The BBQ Beach at Isla Chapera
That evening we end up having a great evening with the kids running wild on the beach while we cook, the only down side is the aggressive sand flies who settle down to munch all of us!!
We wake the next morning to a very rolly anchorage and decide to move on further south aiming to Isla Cana in search of pearl fishermen firstly stopping to pick up more fuel at San Miquel on the largest island of Isla de la Rey. San Miquel is a small village of a few hundred people who make there way fishing and boat building.

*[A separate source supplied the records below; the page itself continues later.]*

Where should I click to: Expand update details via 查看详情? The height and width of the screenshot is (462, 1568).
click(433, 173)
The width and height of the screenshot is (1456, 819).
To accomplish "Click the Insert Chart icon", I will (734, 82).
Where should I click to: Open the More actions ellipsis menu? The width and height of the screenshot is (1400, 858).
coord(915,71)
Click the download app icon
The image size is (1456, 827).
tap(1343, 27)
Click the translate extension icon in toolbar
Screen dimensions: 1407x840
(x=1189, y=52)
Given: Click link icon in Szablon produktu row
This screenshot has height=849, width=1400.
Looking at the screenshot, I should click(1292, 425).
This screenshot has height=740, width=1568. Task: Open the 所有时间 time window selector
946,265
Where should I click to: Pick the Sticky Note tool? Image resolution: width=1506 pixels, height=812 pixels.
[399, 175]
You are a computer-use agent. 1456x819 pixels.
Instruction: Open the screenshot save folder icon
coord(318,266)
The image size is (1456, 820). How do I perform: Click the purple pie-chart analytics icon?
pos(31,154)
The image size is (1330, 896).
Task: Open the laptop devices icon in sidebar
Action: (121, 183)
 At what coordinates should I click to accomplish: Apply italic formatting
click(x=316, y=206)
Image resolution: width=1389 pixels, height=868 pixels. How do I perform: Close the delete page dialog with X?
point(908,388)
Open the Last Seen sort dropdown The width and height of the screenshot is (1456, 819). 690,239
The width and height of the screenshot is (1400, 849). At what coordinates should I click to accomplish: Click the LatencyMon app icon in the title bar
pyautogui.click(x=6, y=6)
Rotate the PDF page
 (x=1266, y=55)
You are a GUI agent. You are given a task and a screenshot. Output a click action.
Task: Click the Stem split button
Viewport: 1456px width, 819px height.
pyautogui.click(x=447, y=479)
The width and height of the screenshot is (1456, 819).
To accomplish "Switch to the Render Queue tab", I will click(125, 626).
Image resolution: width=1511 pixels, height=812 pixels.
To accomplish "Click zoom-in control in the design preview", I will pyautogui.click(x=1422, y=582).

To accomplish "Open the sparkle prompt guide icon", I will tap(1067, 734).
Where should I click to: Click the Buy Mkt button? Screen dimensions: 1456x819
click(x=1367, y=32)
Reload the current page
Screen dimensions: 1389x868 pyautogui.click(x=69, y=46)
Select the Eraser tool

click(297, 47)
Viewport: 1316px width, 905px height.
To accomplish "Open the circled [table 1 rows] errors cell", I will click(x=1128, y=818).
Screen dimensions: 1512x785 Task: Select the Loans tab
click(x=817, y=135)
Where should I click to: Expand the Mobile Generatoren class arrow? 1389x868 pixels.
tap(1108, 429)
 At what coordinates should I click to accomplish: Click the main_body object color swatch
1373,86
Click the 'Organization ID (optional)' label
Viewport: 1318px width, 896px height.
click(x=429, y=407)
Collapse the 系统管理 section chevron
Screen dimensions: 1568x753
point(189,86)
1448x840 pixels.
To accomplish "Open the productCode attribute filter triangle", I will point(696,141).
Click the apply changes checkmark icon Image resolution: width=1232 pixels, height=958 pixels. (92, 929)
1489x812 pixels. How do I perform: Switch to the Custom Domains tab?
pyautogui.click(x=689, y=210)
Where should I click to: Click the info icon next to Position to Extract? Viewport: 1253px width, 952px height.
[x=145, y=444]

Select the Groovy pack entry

Built on the hill side over looking the bay the village is colourful and we motor in jerry cans and a small shopping list. Nothing is meant to be easy and whilst the local Guarda Nationale are helpful it turns out that there is nothing in the shop we need and no diesel in the village. We do however buy some fish, an experience in itself as we are led down a back alley past women in hair rollers playing bingo to a small house where four women have a pile of fish they are cleaning - everything seems to cost a dollar here and we end up with some great fish for a few bucks!
San Miquel - Isla del Rey
Our luck turns and we are told a fishing boat may sell us some diesel so we motor out and negotiate with them. The diesel is a little overpriced and only a small amount is available but with the possibility of no wind to the Galapagos we both need all we can get. The fishermen do however earn their profit as they have no fuel pump to transfer the fuel and need to suck the diesel down a hosepipe to get a siphon working - not something we would enjoy!!
As we head back to the boats a lone canoe paddles over towards us from way over the other side of the bay with only a magnificent paddle for propulsion, although awe have a lot of fish we can't turn him away and buy a small tuna for supper - sashimi, yum!!
The local fisherman and source of sashimi!!
That afternoon we divert to Isla Espiritu Santu as darkness is falling and we won't make the tricky anchorage at Isla Cana in timer and settle down to a fish feast introducing Steve and Anne Mie to Sashimi and Wasabi washed down with margaritas! Most Excellent!!
In the morning we cover the short distance to Isla Cana and find nothing - no village, no fishermen and no pearls - so much for that idea!! After a few final jobs around the boat we decide to take advantage of the wind and at 18.30 set off south towards Galapagos!!